Under the Bridge (RHCP). I played a lazy version of it for many years, and was too stubborn to look up a tab/YT vid, so I always tried to work it out by ear but at the same time was not really putting much effort into it. Feeling frustrated, more recently, I thought screw it and saw a guy playing it on YT only to realise I was playing it completely wrong. So I sat down and actually made an effort and now play it a LOT better (still not perfect). Just really would have been better if I had done that from the start. I learned the correct way in probably an hour, but spent years hating the way I did play it. Really stupid!
 
I started playing guitar thinking I could learn "for the love of god" from Steve Vai because it wasnt that fast to play and sounded cool. Started playing it in 1996 on a Yamaha pacifica 112 and printed tabs... no lessons, no youtube, no DAW, just pling plong through the parts haha.
Eventually learned and played the song fully about 2 years ago with the help of the AxeFXIII to mimic the correct Vai sound. As I like "my" version, it is far as from sounding like the official Vai recording. So basicly it took me 25 years to play it for myself (on and off) and still love to play fragments every day.

Cheers 🍻
 
Last edited:
The Who's "Young Man Blues," "My Generation" and "Summertime Blues" from 'Live at Leeds', the entire songs. The hard-driving, high-energy riffs, some of which I've still not learned correctly, is as elusive as finding your perfect rig. So much time and effort put into capturing the moment when things sound like they're supposed to.
 
Last edited:
I quit trying to learn songs perfectly because I’d suddenly realize I’d missed some nuance that’d only be the result of the player having been on another part of the neck and a different string because there was a little change in the timbre.

Instead I try to channel the feel and spirit of the player as they’re improvising, and get the main parts right. After listening to so many studio versions and comparing them to the live versions and hearing major differences and liking both, and knowing they’re often layering multiple takes, it seemed like the best path.
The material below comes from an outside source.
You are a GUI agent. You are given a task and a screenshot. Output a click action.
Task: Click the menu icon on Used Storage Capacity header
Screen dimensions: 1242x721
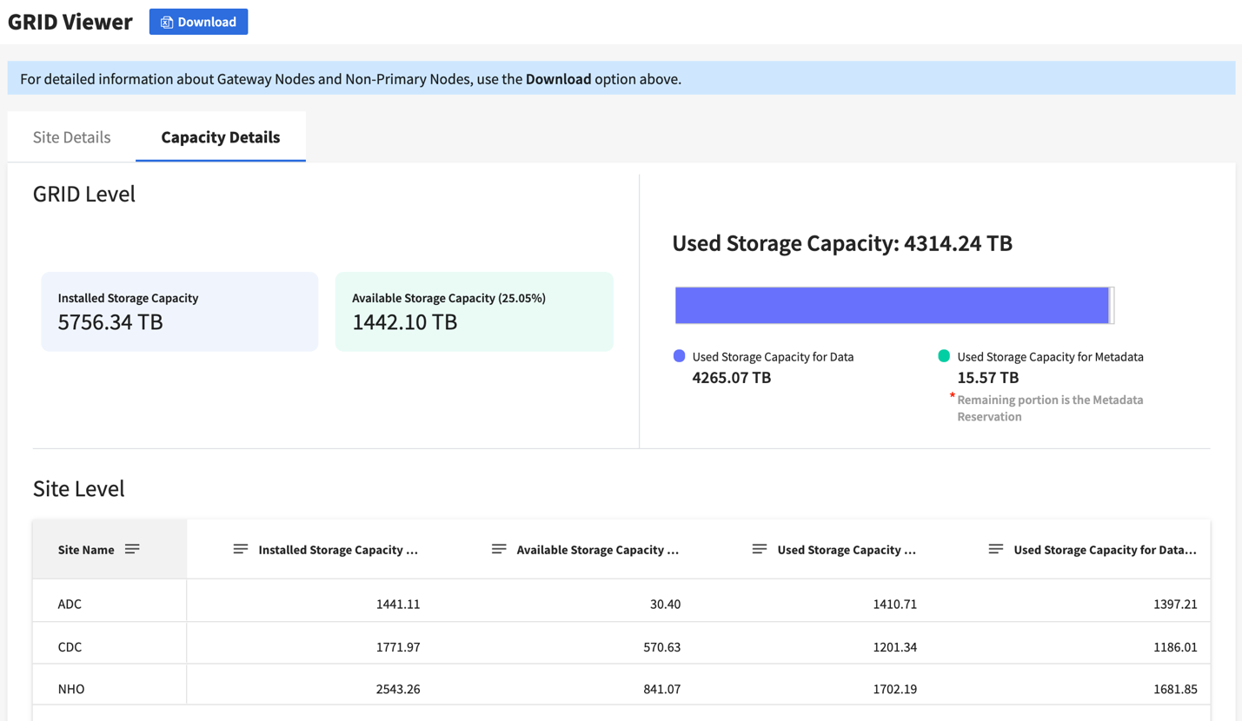tap(759, 548)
I love Duane Allman, Clapton, Jeff Beck, among many others, and their live versions often were very different from the studio so I lean toward their live versions as being indicative of their normal playing.

The best players sound like themselves even when they’re doing a really good cover, so that’s what I like trying to do, I try to sound like me sounding like them.
 
Cliffs of Dover.

Worked it for 6 to 8 months.

Final result: I could play it at 95% (-ish, depending on the day) of the original recorded tempo, with no obvious errors, IF, and ONLY IF, I rewrote a couple of the most-difficult riffs in such a way as to have roughly the same notes, but played using a slightly different technique.
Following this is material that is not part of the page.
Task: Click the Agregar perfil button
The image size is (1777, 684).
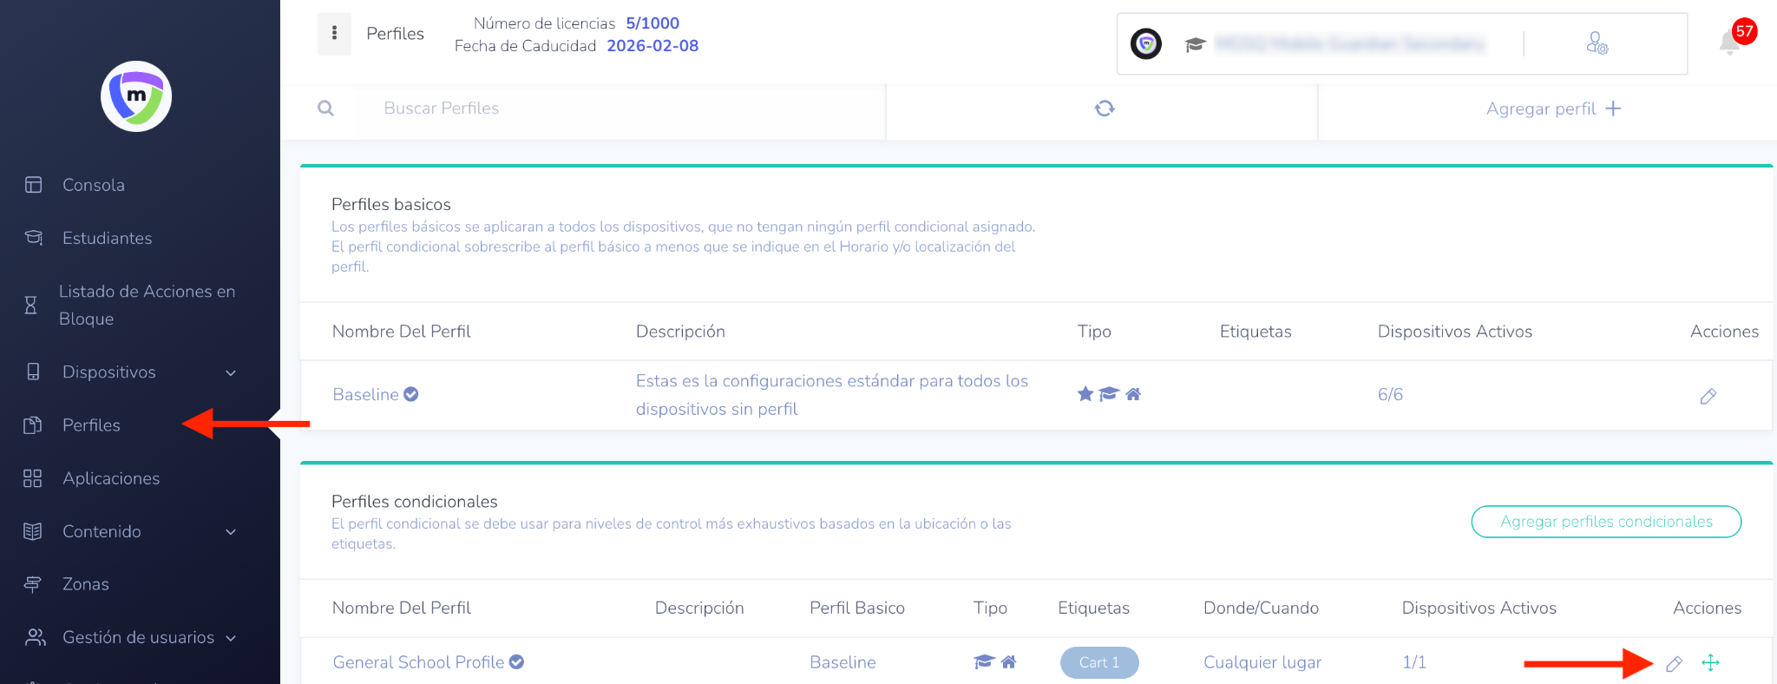Action: pos(1552,109)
Only in the last few years did Troy Grady et alia help me realize that I'm a natural downstroke-escape (or "upward pickslant") player whereas Eric Johnson and a lot of other folks are the opposite. So there were some riffs in the song that I could just not get past 70% of the recorded tempo no matter what I did, especially if I started them with a downstroke. But if I started with an upstroke and judicially introduced some pull-offs or string-changes-via-sweeping, it became manageable.

Since I'm still not reliable to avoid noticeable errors when playing at 100% of the original recorded tempo, I guess I'm still working on it.

And my standard for live performance is to be able to rehearse it at 105% of the original recorded tempo, a few times back-to-back, without any terribly-obvious missed notes. I frankly have given up hope of that ever happening.
 
I've been working on the intro solo for the "Sails Of Charon" for two years now. I know the notes/phrasing but cannot execute some parts at tempo. I practice it regularly and am incrementally making progress, but man....I've never grinded so hard learning a piece of music like this one.
 
About 15 years ago I tried to nail down “Dee” by Randy Rhoads. It took a couple days but I got it about 95% and memorized. I wish I still knew it. But even if I did, arthritis has slowed things down some since then and I’m sure the chord changes would be challenging. Maybe stepping up to a wider neck (Martin?) would help?
 
The Dregs, "Pride O The Farm" (Dregs of the Earth, 1981). Steve Morse's countrified barn-burner.


I saw Morse twice, the first with The Dregs, the second was solo against his backing tracks when he had some young upstart opening for him with his trio, dressed in a marching-band jacket… something Johnson… hmm… Eric?

Each performance was amazing, with dexterity I can’t come close to replicating. I practice but my brain, or muscles, have never been able to keep up.